Nevertheless, Adler and Simon's concept of the "new female criminal" inspired further research by feminist and non-feminist researchers alike. Most tests by non-feminist criminologist discredited the theory, while others found economic marginalization to be a stronger link to female crime. These results, however, came years after Marxist-feminist Dorie Klein called attention to the lack of economic and social factors considered in feminist criminological research of the time.

=== Standpoint epistemology ===
In order to subvert the gender-blind criminological theory of the time, feminists in the late 1970's and early 1980's utilized the standpoint theory, which asserts that one's perspectives are formed based on their experiences. Research of this nature sought to understand female criminality by examining the lives and histories of women caught up in the criminal justice system. Common themes emerged in many of these women's narratives, including poverty, addiction, homelessness, and sexual abuse. This overarching presence of abuse led to countless studies on the link between victimization and criminalization and the ultimate theory that women's deviant behaviors could be understood as a way of coping with this abuse.

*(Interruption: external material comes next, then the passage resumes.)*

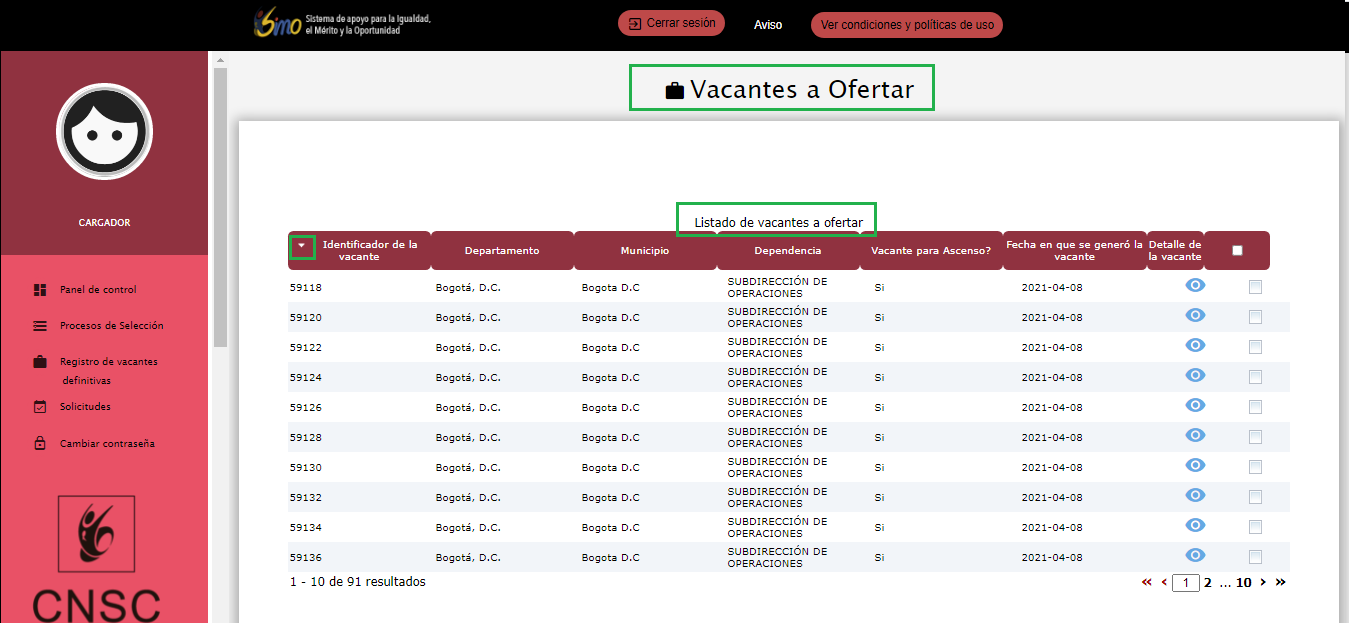
Task: Click the Procesos de Selección list icon
Action: click(40, 326)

Standpoint epistemologies have been criticized for overgeneralizing women, accepting the above results as true for all women. Other feminist works take issue with the hyperfocus on the role of abuse in women's lives, arguing that these theories put women responsible for how they react to abuse, as well as justify imprisoning women who may have a greater need for treatment to deal with abuse. Activist and scholar Julia Chinyere Oparah adds that standpoint theory "sidesteps the question of why the state responds to abused women with punishment". Regardless of the criticisms, standpoint theory-rooted research is credited as an instrumental tool in shifting feminist criminology away from the mainstream criminology.

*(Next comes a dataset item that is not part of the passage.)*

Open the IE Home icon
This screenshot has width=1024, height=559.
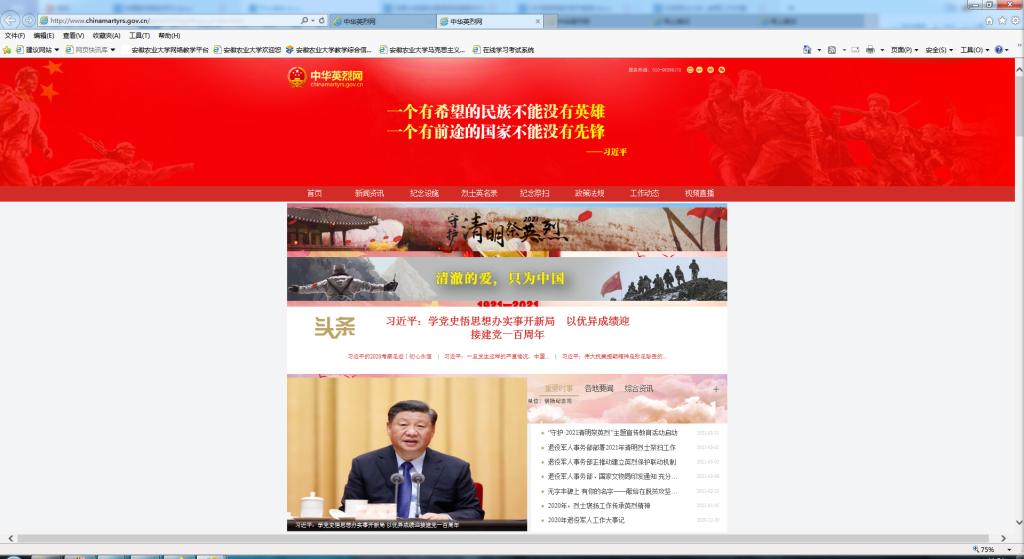(x=990, y=20)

==Feminist theories on crime==

=== Carceral feminism ===
A carceral feminist is a feminist that relies on the criminal justice system to address social problems and gender inequalities, such as violence against women and sentencing for sexual offenders. Carceral feminists, mainly consisting of radical, liberal, and/or white feminists, believe that a significant impact can be made on violence against women through increased and strengthened legislation, more police presence, and expansion of the penal system, especially in regards to sex offenders.

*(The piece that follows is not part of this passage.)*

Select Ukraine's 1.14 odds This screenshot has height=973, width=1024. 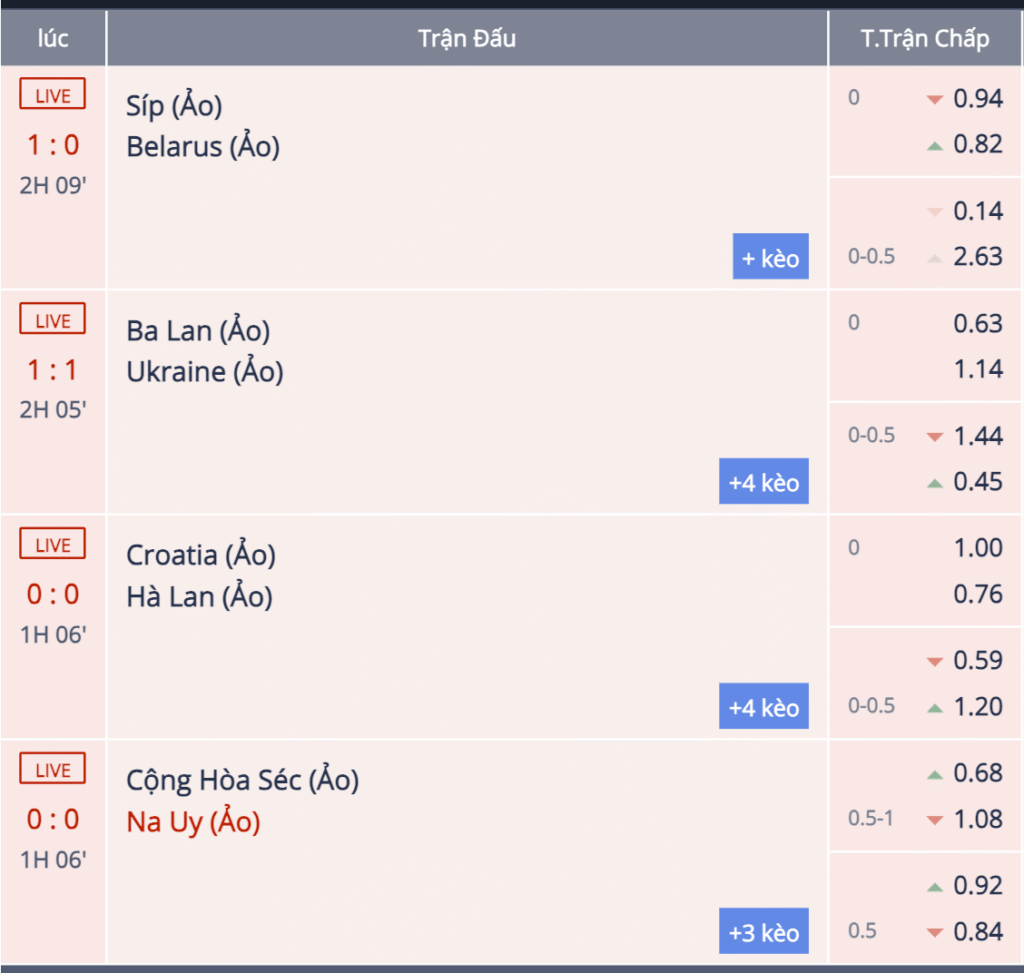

=== Abolitionist feminism ===
Considered an antithesis to carceral feminism, abolitionist feminism seeks to separate deviant behavior from the established criminal justice system, a system that they believe does little to address the roots of crime in society. Abolitionism is described as challenging "conventional definitions of crime and the law, while defying official views of the meanings and effects of punishment". Abolitionists assert that "crime" as it is understood, only exists within the laws that define it, and those laws are created to imprison and isolate members of the "unproductive" population. Penal abolitionists look to the elimination of prisons to solve this problem, though other abolitionists warn that when crime is only viewed as a product of prisons or institutions, "they stunt abolitionist understandings in manners akin to pushing against a 500 year old tree from its trunk and expecting it to topple over without any account for the roots that hold it firmly in the ground." Abolitionist feminist Viviane Saleh-Hanna furthers this theory by theorizing that crime exists within the intersection of racism, imperialism, and sexism – which Saleh-Hanna refers to as the R.I.P. (Racist-Imperialist-Patriarchy). Saleh-Hanna developed this theory with the implementation of her Black Feminist Hauntology. Hauntology refers to the return or persistence of elements from the past, as in the manner of a ghost, and in this case refers to the haunting of society by policies meant to dehumanize, ostracize, and punish populations of people, specifically the Black community. Systems that sought to criminalize and punish Black people, such as slavery, Jim Crow laws, and mass incarceration are seen in this theory as an ever-returning "ghost" of the Racist-Imperialist-Patriarchy.